▶ _Exercise objective_
The reply should hold only the lines from the one with "The image size" to the one with "Screen dimensions: 1024x536", both ends kept, exactly as they appear below, without any pictures.

▶ _Exercise data_

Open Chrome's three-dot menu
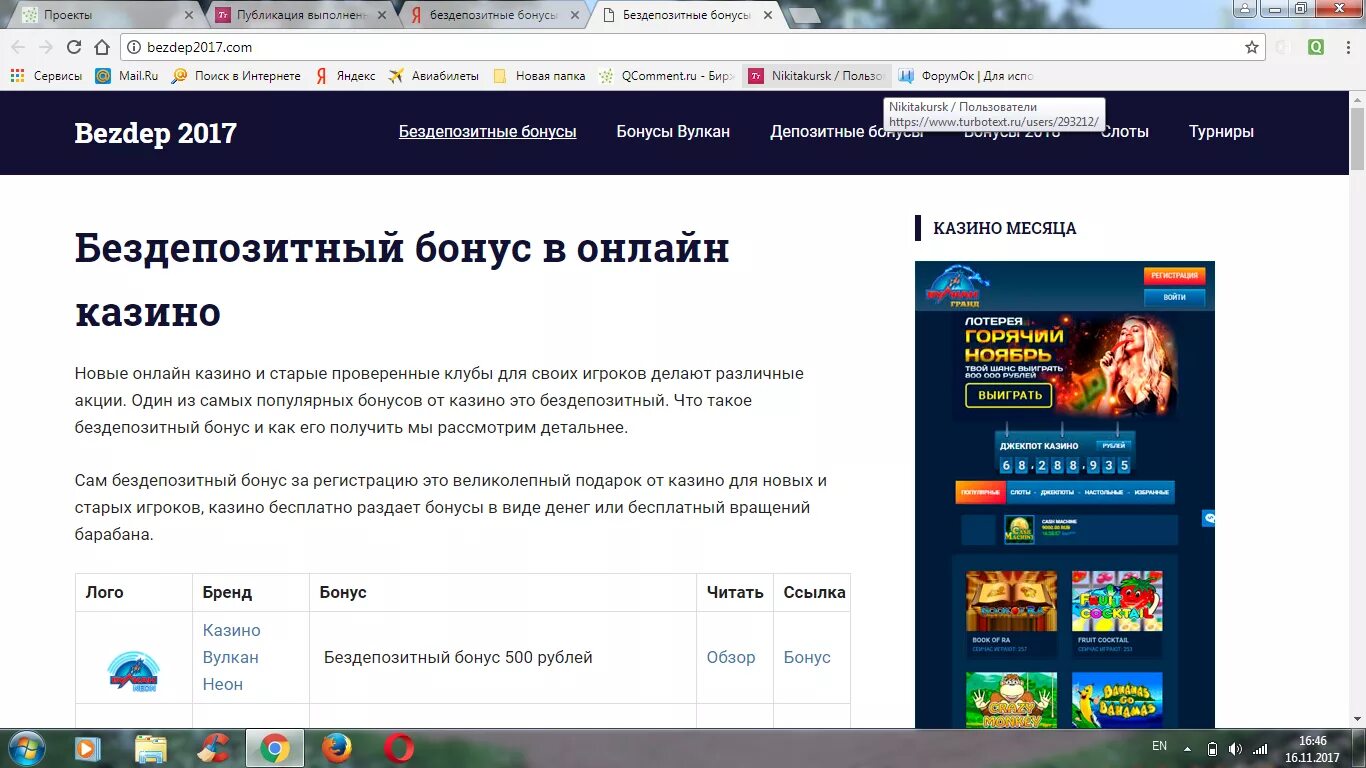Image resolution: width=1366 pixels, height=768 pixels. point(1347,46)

* * *

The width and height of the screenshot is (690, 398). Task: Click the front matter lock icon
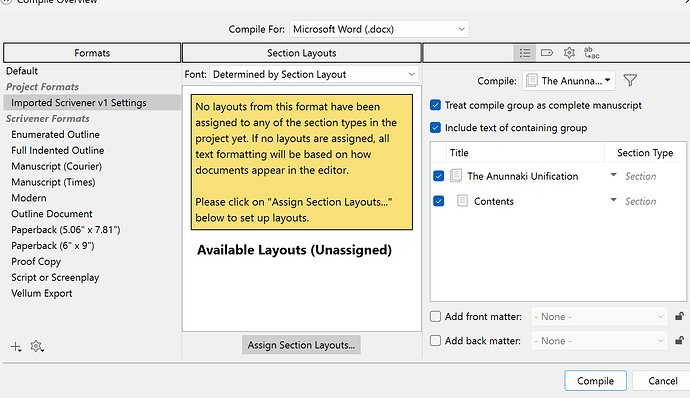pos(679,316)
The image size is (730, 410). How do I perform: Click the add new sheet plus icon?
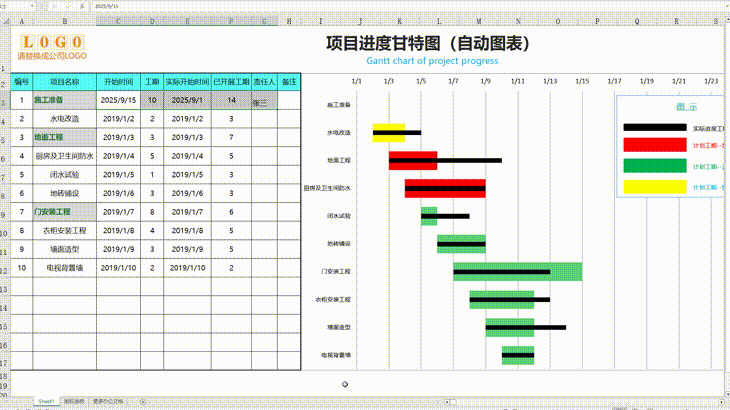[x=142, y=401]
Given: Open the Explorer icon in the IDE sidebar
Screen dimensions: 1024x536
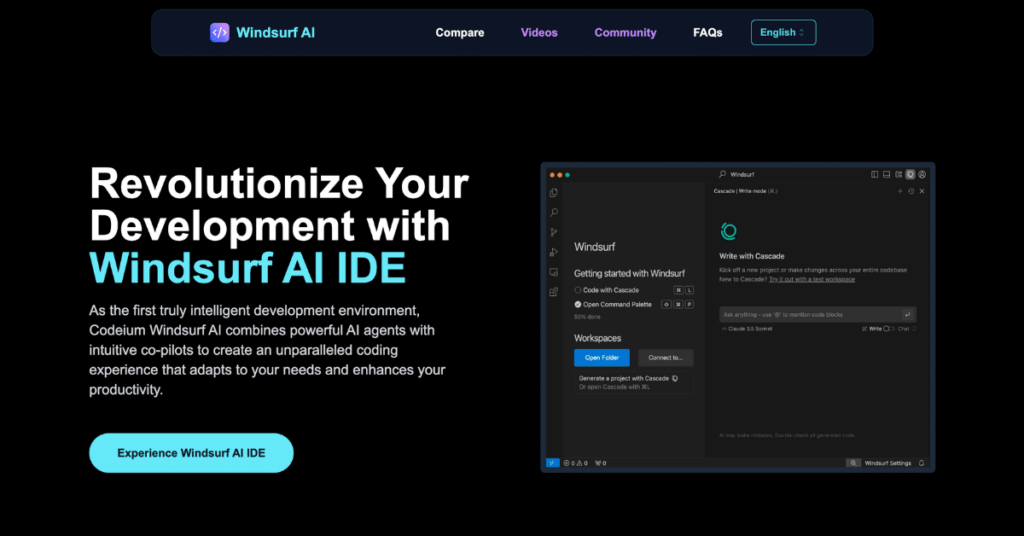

▶ _Final answer_
The image size is (730, 410). How do I perform: Click the add new sheet plus icon?
[x=142, y=401]
Given: Open the Explorer icon in the IDE sidebar
Screen dimensions: 1024x536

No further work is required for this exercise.